In contrast, blogs are intended for some level of public consumption and the privacy issues generally don’t run as high. (Though even with blogs, privacy concerns can exist, such as with David Lat, the formerly anonymous “Article III Groupie” who writes Underneath Their Robes.) Indeed, although many blogs are quickly abandoned, others are intended to serve as lasting statements of authorship, whether professional or personal (or both). As timethief noted in a later post, “Blogging is now and will remain part of what defined me as a unique individual.” But blogs aren’t books or magazines. After we’re gone, existing copies of books we wrote can continue to exist without additional effort on the part of our estates or heirs. And our estates and heirs can’t force consumers to return legally acquired copies of books.
But the book analogy is hard to apply to blogs. Blogs aren’t material objects and they’ll disappear without maintenance or preservation. But long-term maintenance isn’t really practical, at least yet, for blogs whose owners have passed away. If hosting accounts aren’t kept active, or applicable payments stop, or hosting providers go out of business, or computers fail, or blogging code & databases become incompatible with future technologies, our blogs — like other web-only publications — may disappear or break. Plus, a blog might be shut down by an author’s estate or heirs, unless perhaps some sort of enforceable provisions can be made by the author that the blog be maintained posthumously.
Communal blogs like The Volokh Conspiracy stand a better chance of lengthy lives, since maintenance tasks can be undertaken as new members arrive. But most other sites, even highly successful ones like Howard Bashman’s How Appealing, are run by only one person. For an estate or heir, long-term maintenance after an author’s demise is not necessarily simple or — excuse the pun — appealing. In a rare case, successful blogs like Bashman’s could be valuable estate assets that would encourage continued maintenance and even eventual profitable transfer, but most blogs will utterly lack any such kind of maintenance incentive. (Of course, this is all illustrative, and Eugene and Howard should be blogging for many decades to come!)
........
* Things to do
a - In the passage on blog preservation, which communal blog is said to stand a better chance of a lengthy life?
b - Decide whether each statement agrees with the passage on blog preservation, answering yes or no and quoting the deciding words: (i) Howard Bashman's How Appealing is run by only one person. (ii) Estates and heirs can force consumers to return legally acquired copies of books. (iii) Most blogs will have a strong incentive for continued maintenance.
c - Set down a part of the passage on blog preservation without any change: begin at the words "Communal blogs like" and stop after "decades to come!)".
The entries are separate material and have no connection to the passage on blog preservation.
........
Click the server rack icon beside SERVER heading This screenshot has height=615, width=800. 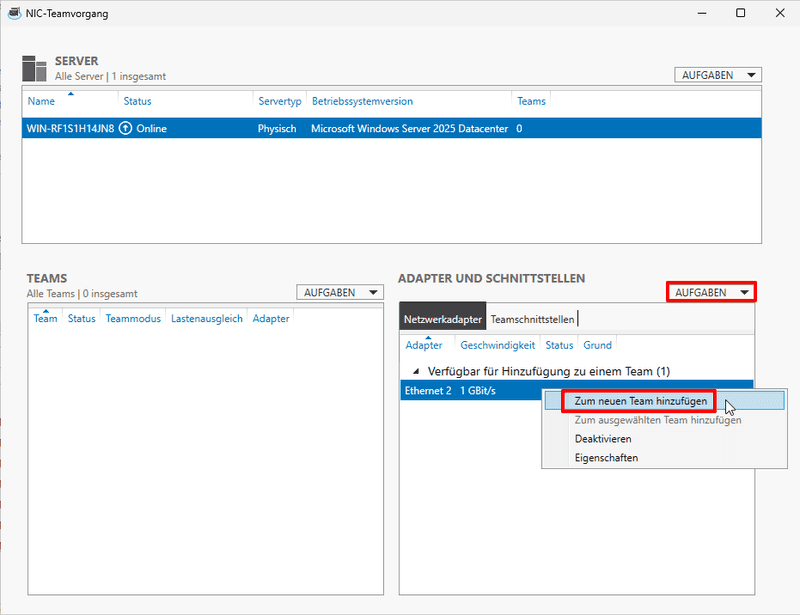tap(33, 66)
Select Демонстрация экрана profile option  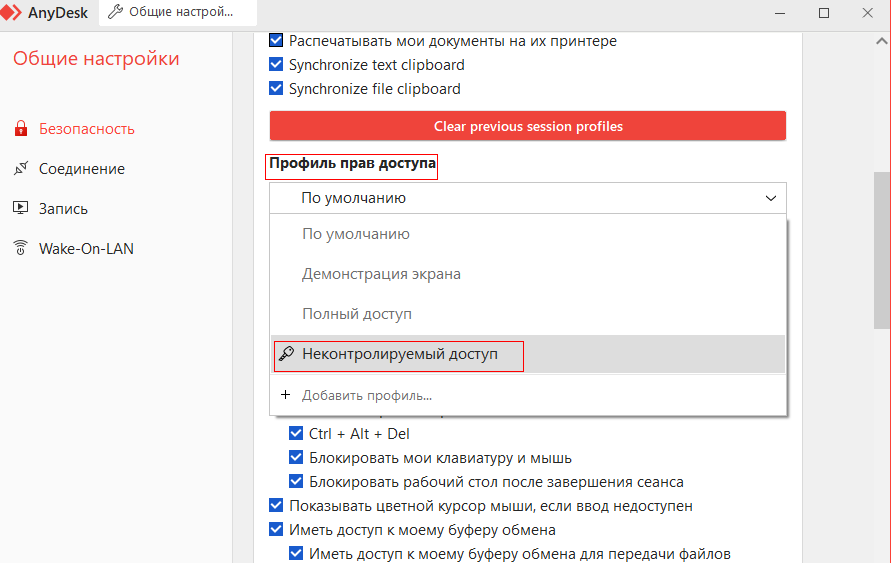click(381, 274)
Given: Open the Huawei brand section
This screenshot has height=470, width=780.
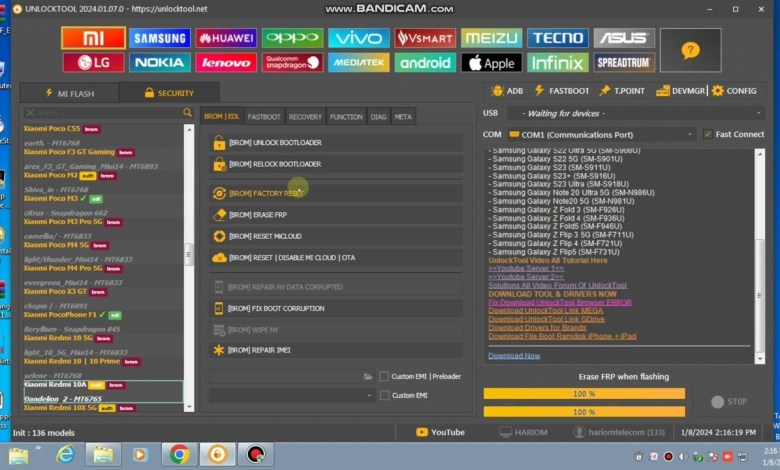Looking at the screenshot, I should pos(225,38).
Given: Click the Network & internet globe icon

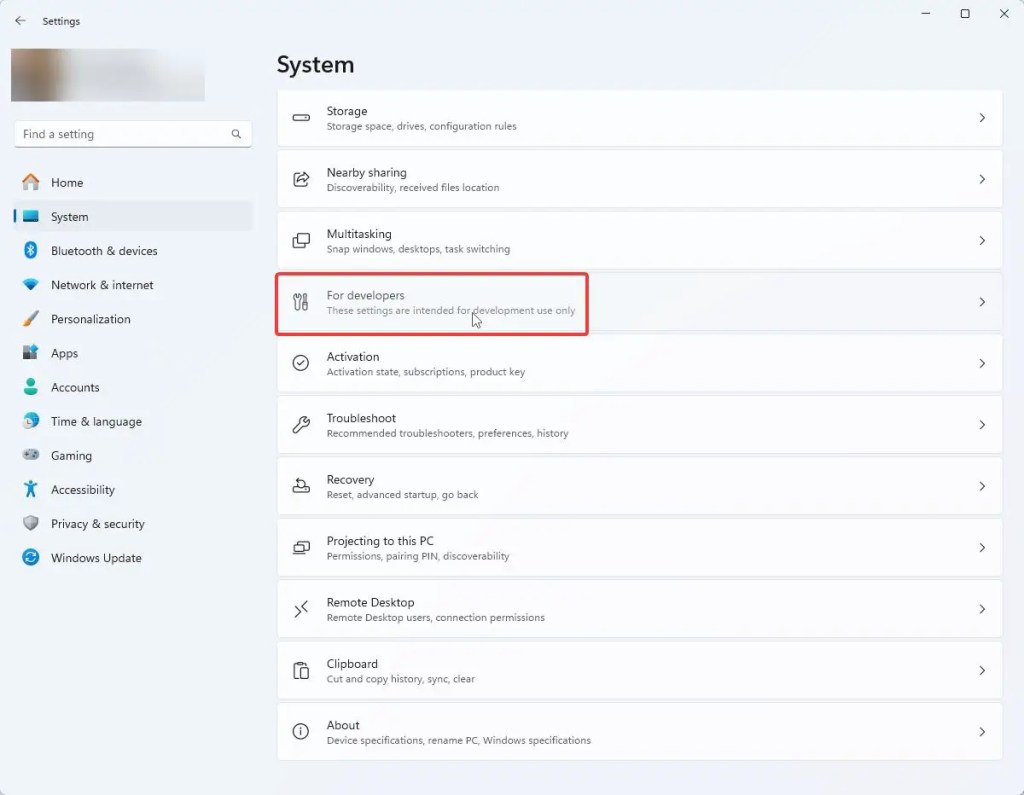Looking at the screenshot, I should [x=31, y=285].
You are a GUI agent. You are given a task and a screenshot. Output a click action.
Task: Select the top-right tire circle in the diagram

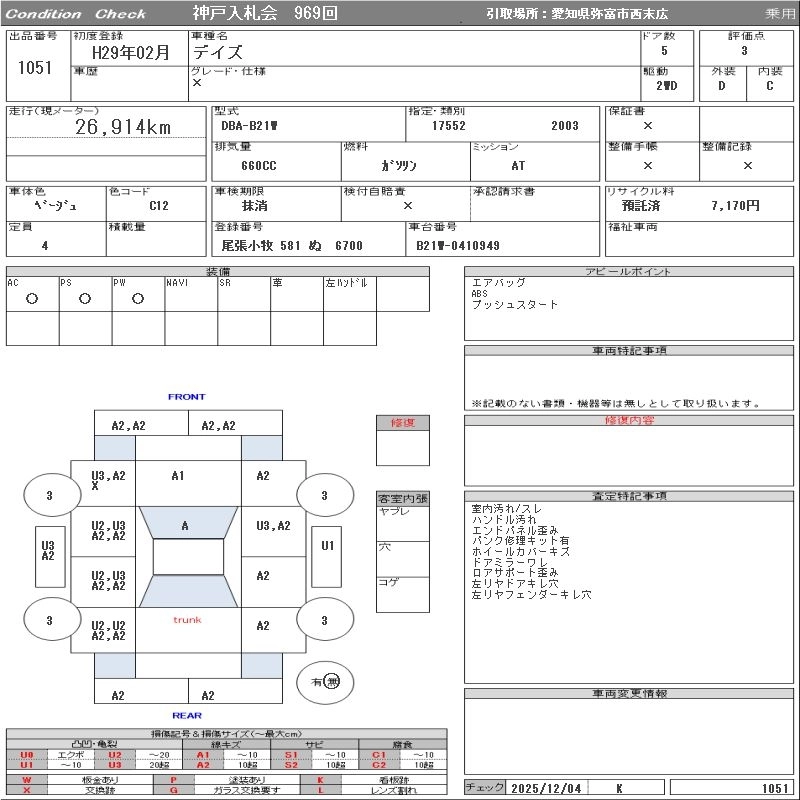[x=324, y=496]
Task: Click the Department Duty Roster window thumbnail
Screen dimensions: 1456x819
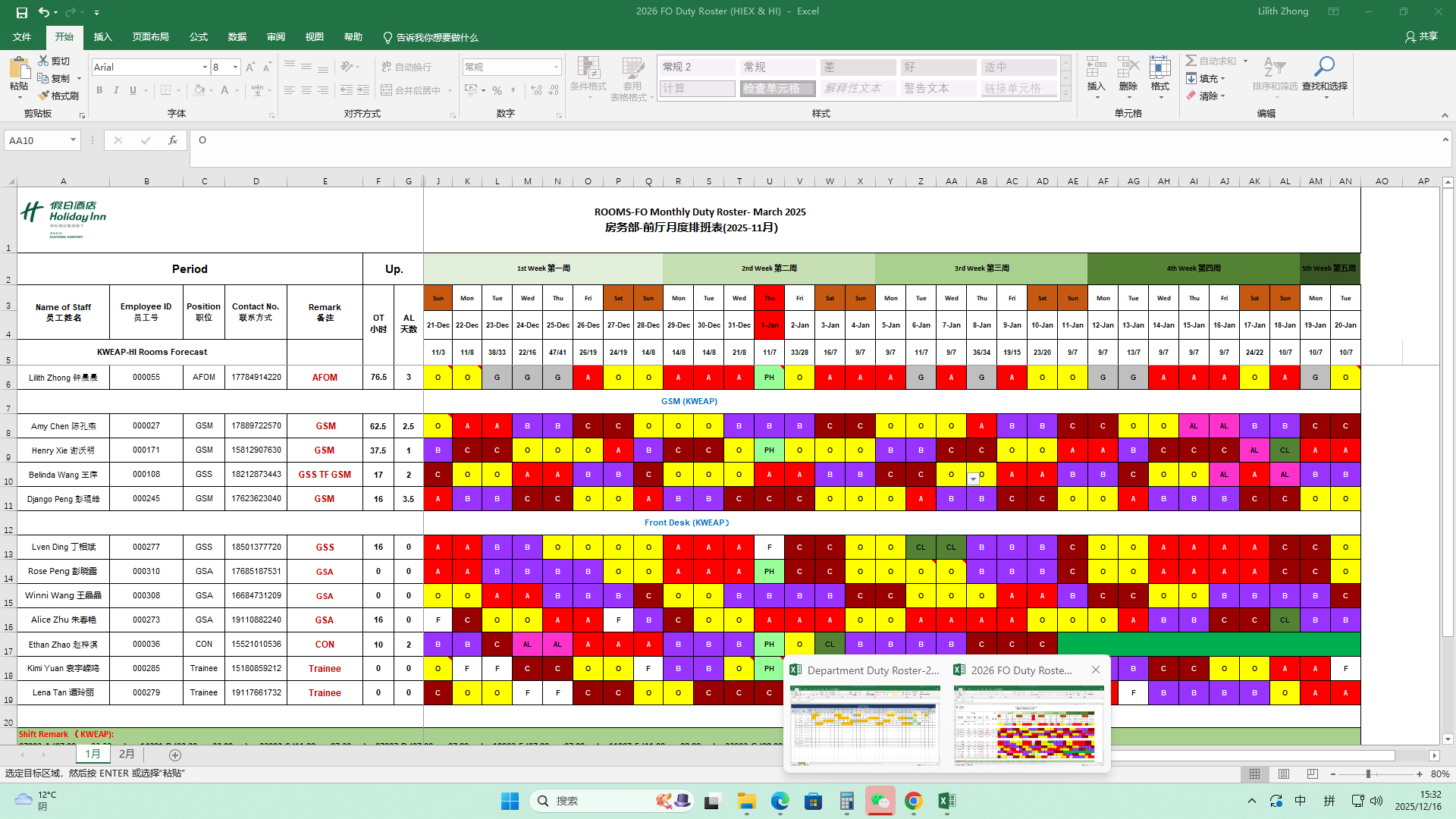Action: [x=864, y=724]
........
* Problem solutions
a - The Volokh Conspiracy.

b -
(i) Yes: "even highly successful ones like Howard Bashman’s How Appealing, are run by only one person"
(ii) No: "our estates and heirs can’t force consumers to return legally acquired copies of books"
(iii) No: "most blogs will utterly lack any such kind of maintenance incentive"

c -
Communal blogs like The Volokh Conspiracy stand a better chance of lengthy lives, since maintenance tasks can be undertaken as new members arrive. But most other sites, even highly successful ones like Howard Bashman’s How Appealing, are run by only one person. For an estate or heir, long-term maintenance after an author’s demise is not necessarily simple or — excuse the pun — appealing. In a rare case, successful blogs like Bashman’s could be valuable estate assets that would encourage continued maintenance and even eventual profitable transfer, but most blogs will utterly lack any such kind of maintenance incentive. (Of course, this is all illustrative, and Eugene and Howard should be blogging for many decades to come!)